Activity
Repeat the lines below verbatim, starting at the line that contains "At what (x,y)" and ending at the line that contains "Looking at the", both included. Give only those lines.

Task input
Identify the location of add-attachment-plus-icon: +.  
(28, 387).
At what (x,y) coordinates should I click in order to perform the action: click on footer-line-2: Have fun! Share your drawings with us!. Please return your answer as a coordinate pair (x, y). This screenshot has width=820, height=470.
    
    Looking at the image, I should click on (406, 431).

* * *

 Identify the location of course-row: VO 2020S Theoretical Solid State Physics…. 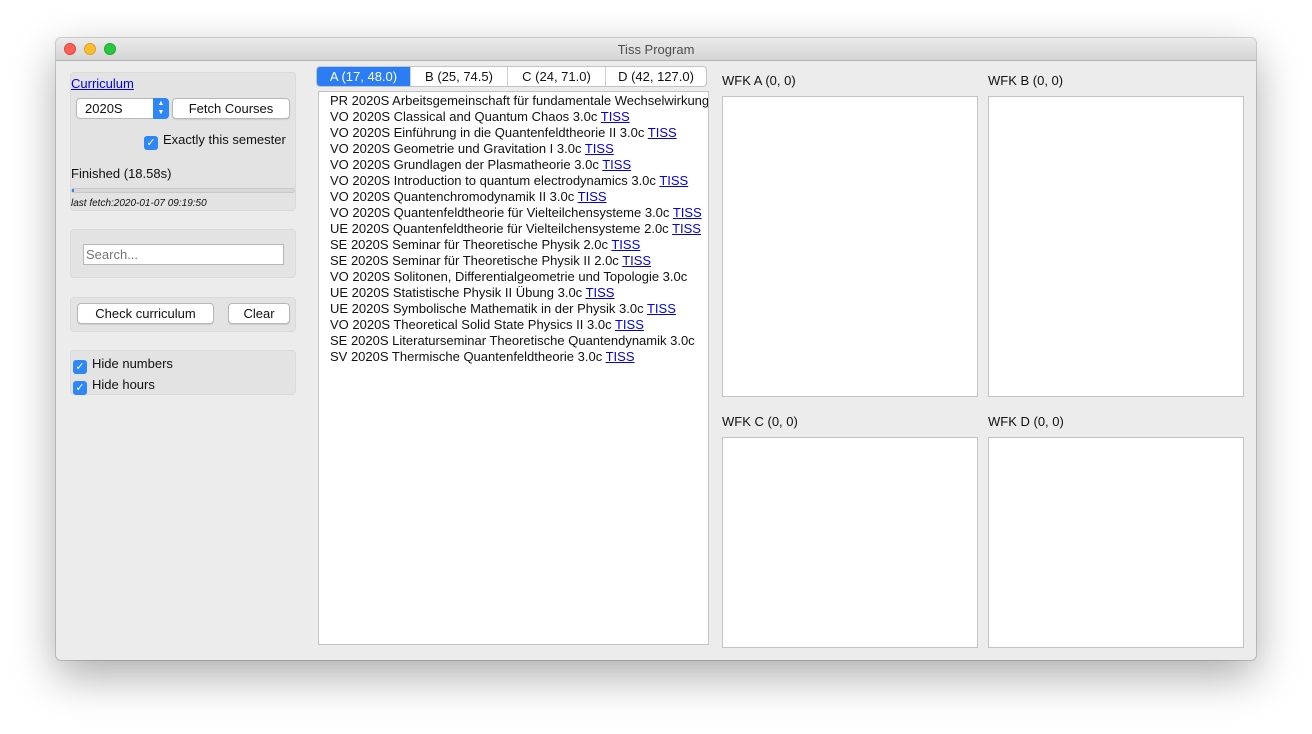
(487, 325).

* * *

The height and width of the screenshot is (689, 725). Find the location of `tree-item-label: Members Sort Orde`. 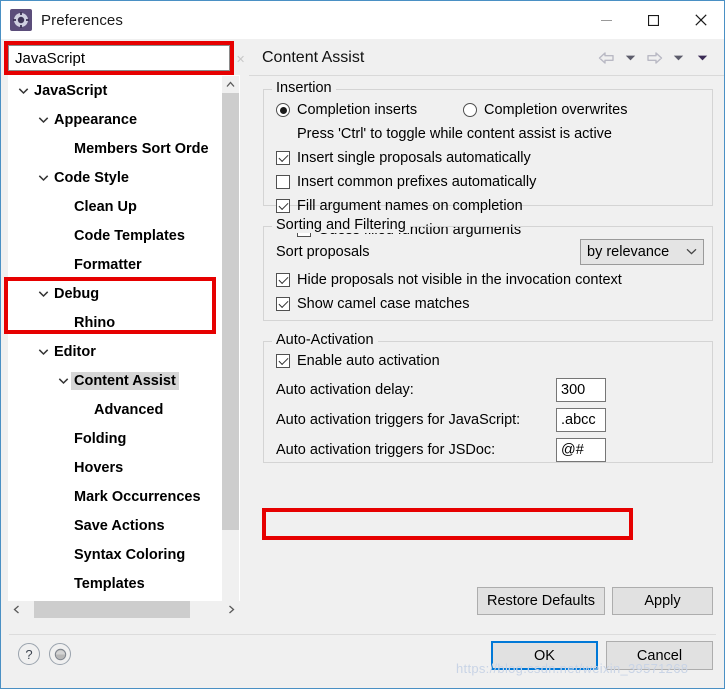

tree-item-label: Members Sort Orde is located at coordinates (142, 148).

Final answer
At what (x,y) coordinates should I click in order to perform the action: click on footer-line-2: Have fun! Share your drawings with us!. Please return your answer as a coordinate pair (x, y). This screenshot has width=820, height=470.
    
    Looking at the image, I should click on (406, 431).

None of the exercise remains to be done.